Le VSLAM convient lorsqu’une machine peut s’appuyer sur des détails visuels stables et dispose d’une puissance de calcul ainsi que de capteurs suffisants pour limiter la dérive. Il est particulièrement utile pour les robots domestiques, les appareils de réalité augmentée, les systèmes de drones et les applications de Tondeuses Robotisées nécessitant une navigation flexible et sans câble périphérique.

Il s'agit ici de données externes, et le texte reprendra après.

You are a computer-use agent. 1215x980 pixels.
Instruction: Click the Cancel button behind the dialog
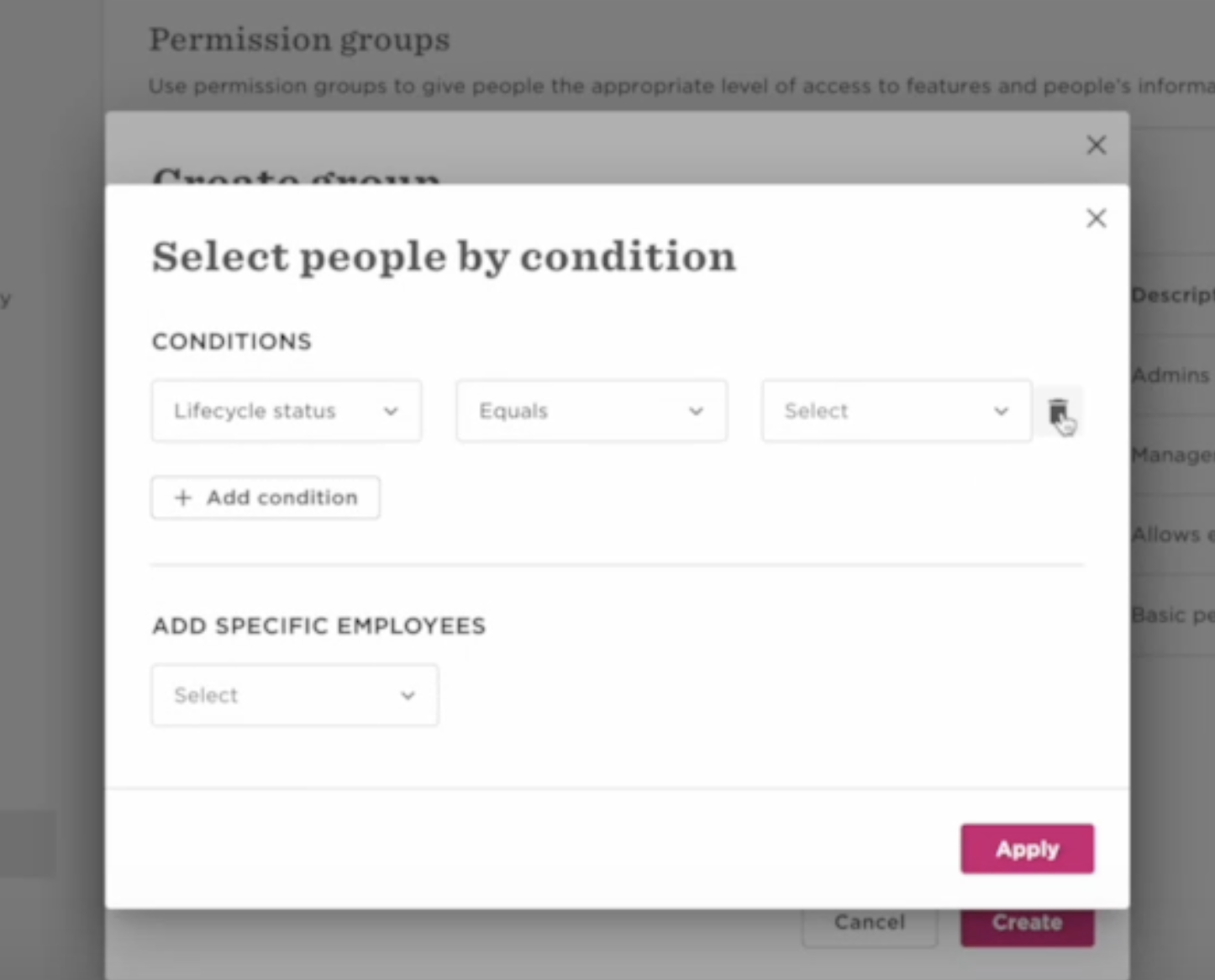pyautogui.click(x=870, y=923)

Pour comparer différents systèmes, commencez par examiner leurs conditions de fonctionnement : variations de luminosité, textures répétitives, salissures sur l’objectif et fréquence à laquelle l’appareil doit revenir précisément au même endroit.

 

FAQs

 

Le vSLAM est-il meilleur que le LiDAR ?

 

Le vSLAM n’est pas systématiquement meilleur que le LiDAR, car ces technologies répondent à des besoins différents. Le vSLAM utilise des caméras pour analyser les caractéristiques visuelles. Il est économique et fournit des informations détaillées, mais reste sensible aux conditions d’éclairage. Le LiDAR mesure directement les distances et fonctionne de manière plus fiable dans des conditions de faible luminosité. De nombreux robots modernes combinent les deux technologies afin d’améliorer la précision et la stabilité de la navigation dans les environnements complexes.

 

Quelle est la précision du vSLAM ?

 

La précision du vSLAM dépend de la qualité de la caméra, de l’éclairage, de la puissance de calcul et de la richesse visuelle de l’environnement. Dans les espaces bien éclairés et riches en points de repère, il peut offrir un positionnement très stable, adapté à la cartographie intérieure et aux zones extérieures structurées. Toutefois, dans des conditions de faible luminosité ou sur des surfaces répétitives, de légères erreurs de dérive peuvent s’accumuler. Les systèmes les réduisent grâce à la fermeture de boucle et à la correction de la carte.

 

Le vSLAM utilise-t-il l’IA ?

 

Oui, les systèmes vSLAM modernes utilisent souvent l’IA pour améliorer la détection des caractéristiques visuelles, la reconnaissance des objets et les décisions de navigation. L’IA aide le système à repérer les points visuels pertinents, à filtrer les informations parasites et à s’adapter aux changements de l’environnement, comme les objets en mouvement ou les variations de luminosité. Cela renforce la stabilité de la carte et améliore la fiabilité du système dans des conditions réelles et dynamiques.